An uncertain world, too
As I mentioned in my column last week, this is going to be an uncertain year. On the bright side, governments seem to be learning how to react more swiftly to the changes brought about by the pandemic, including the disruptions in the economy. Particularly in the West, some sectors have not made the adjustment easier with their irrational reactions.
Everyone likes to be optimistic as a new year begins, and there may be cause for that. At least here at home, despite the uncertainties over who the next president might be and what that might mean for us, all the fundamentals underpinning our society are sound (no fears of a similar Trump insurrection here).
But uncertainy remains high worldwide. There’s the standoff between the United States and China over trade and human rights, amplified by the latter’s possible incursion into Taiwan that it claims is part of its territory. The US also faces off with Russia over security issues, but now there’s the added threat of Russia invading Ukraine. There are other causes for concern: the possible escalation of conflict in the Middle East, exacerbated by the risk of Iran going nuclear, and the unpredictable military actions by North Korea.

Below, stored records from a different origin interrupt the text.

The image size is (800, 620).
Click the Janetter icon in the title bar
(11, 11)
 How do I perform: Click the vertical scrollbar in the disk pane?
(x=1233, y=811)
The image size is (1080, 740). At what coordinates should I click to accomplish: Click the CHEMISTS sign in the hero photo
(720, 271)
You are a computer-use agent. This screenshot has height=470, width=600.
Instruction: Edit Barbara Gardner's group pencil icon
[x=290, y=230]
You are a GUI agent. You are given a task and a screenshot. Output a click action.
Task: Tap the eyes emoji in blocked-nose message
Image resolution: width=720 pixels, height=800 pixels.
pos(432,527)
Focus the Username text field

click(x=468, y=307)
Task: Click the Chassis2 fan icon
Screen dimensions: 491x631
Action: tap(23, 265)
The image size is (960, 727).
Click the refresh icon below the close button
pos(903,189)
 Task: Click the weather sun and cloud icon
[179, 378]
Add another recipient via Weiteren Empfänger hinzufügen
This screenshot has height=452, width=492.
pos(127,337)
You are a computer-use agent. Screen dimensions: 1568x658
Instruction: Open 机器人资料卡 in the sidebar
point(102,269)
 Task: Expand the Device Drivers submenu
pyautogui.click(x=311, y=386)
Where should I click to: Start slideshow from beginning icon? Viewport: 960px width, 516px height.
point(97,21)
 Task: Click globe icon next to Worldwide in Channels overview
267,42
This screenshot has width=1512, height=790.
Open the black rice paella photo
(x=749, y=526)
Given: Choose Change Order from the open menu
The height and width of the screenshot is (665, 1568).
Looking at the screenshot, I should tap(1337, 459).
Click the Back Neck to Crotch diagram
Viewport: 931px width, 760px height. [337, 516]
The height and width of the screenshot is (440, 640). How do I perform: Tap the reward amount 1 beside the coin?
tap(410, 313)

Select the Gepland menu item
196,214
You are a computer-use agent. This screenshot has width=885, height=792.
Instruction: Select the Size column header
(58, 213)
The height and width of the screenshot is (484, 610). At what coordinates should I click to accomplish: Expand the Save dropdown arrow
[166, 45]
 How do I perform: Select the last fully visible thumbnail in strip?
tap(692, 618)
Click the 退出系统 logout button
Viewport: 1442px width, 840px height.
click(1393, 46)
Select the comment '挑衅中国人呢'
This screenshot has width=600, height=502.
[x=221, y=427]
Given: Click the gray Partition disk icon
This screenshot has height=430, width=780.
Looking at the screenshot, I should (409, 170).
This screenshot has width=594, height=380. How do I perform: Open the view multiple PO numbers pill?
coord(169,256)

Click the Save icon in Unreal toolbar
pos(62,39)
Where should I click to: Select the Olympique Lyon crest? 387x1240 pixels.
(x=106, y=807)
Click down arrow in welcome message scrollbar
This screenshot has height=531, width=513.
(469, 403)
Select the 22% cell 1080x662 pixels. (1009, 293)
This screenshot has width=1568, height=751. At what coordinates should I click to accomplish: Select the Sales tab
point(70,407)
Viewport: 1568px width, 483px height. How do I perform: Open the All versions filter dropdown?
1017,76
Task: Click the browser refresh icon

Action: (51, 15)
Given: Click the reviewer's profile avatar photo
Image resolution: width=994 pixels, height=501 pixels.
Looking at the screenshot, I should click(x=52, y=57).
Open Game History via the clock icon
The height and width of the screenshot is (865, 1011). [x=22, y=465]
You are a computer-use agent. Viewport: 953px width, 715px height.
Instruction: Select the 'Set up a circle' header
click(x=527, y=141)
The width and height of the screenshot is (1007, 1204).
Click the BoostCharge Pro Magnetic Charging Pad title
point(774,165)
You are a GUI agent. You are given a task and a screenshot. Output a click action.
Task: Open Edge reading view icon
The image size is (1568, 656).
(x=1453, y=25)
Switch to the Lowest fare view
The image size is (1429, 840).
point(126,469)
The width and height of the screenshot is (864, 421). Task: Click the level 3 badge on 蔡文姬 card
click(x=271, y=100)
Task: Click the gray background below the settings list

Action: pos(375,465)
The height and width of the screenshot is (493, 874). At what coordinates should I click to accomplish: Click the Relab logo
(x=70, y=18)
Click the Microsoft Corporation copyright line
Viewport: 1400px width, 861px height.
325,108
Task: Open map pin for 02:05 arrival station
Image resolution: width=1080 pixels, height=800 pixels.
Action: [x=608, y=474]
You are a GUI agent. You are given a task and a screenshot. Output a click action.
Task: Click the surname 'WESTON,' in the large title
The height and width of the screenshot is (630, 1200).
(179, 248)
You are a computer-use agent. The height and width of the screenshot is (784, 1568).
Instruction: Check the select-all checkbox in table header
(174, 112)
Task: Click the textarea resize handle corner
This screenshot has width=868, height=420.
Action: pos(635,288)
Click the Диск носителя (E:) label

While China’s military takeover of Taiwan is not expected this year, it can’t be ruled out. Cyberattacks and the territorial grab of Taiwan’s outlying islands (as China did to us in the West Philippine Sea) are a disconcerting possibility. As Xi Jinping becomes ever more confident and assertive, I see the collapse of Hong Kong as a democracy with the loss of its judicial independence, and—not too far into the future—its cachet as an international financial center. Putin’s invasion of Ukraine would meanwhile depend on how successful US President Joe Biden and the European Union are in tempering his obsession with power.
The growing collaboration between Putin and Xi is worrying, with the possibility of chaos should they make good their threats. Existing regional wars however seem unlikely to escalate beyond the respective borders of the countries involved.
Democracy is under threat, led by the vicious attack on the US Capitol last year by disgruntled Donald Trump supporters, egged on by the former president himself. Trump single-handedly destroyed America’s standing in the world and would, horrifyingly, leave its political and economic gains in ruins should he run again and win in 2024. Already, he is threatening a civil war if he loses in the polls again. The seriousness of his threat to America’s democracy cannot be overstated, just as 73 countries around the world struggle against the erosion of their democratic ideals in the past year, according to Freedom in the World 2021 Index. Though Trump’s rhetoric and alternative facts have done their part in undermining American institutions, the COVID-19 pandemic has given potential autocrats the excuse they need to crack down on critics exercising their right to raise questions. The mishandling of the global health crisis has also eaten away at public trust of government, making it difficult for world leaders to take a tough stance on what needs to be done.
Inflation is soaring, a result in part of problems in the supply chain that has led to product shortages. It’s a speed bump that can be easily handled as we move through the year.
It is giving us freedom in the way we live that was unimaginable a few years ago. The virtual world is intermingling with the physical, and expanding the ease with which we do everything from business to leisure. But it has also allowed easy access to fake news, as well as facilitated the spread of false, distorted, and deceptive information, coupled with increasing sophistication in attacking one’s person and stealing personal data. We’ve made some, but not enough, progress in reducing the toxic gases that are threatening to broil our planet and wreak havoc on the climate with international meetings such as COP26 (Climate Change Conference). But much more needs to be done to slow down global warming and deal with politicians who are more concerned about their survival than with humanity’s (check out that Netflix movie, “Don’t Look Up”). Critical to this goal is Xi Jinping and his ability and willingness to rein in China, the world’s biggest contributor—at 27 percent in 2019—to global warming.
What really stood out last year was the miraculous coming together of the pharmaceutical industry to develop vaccines in record time, and manufacture them in sufficient doses to control a rapidly mutating virus. There’s a chance that if no new COVID-19 variant emerges, the coronavirus would be conquered in 2022, with it becoming endemic so that humans can safely live with it. But a new variant could mean a new battle all over again.
Overcoming the threats and adapting to them is the challenge of the year, one that the resilient and undaunted human spirit could somehow learn to handle.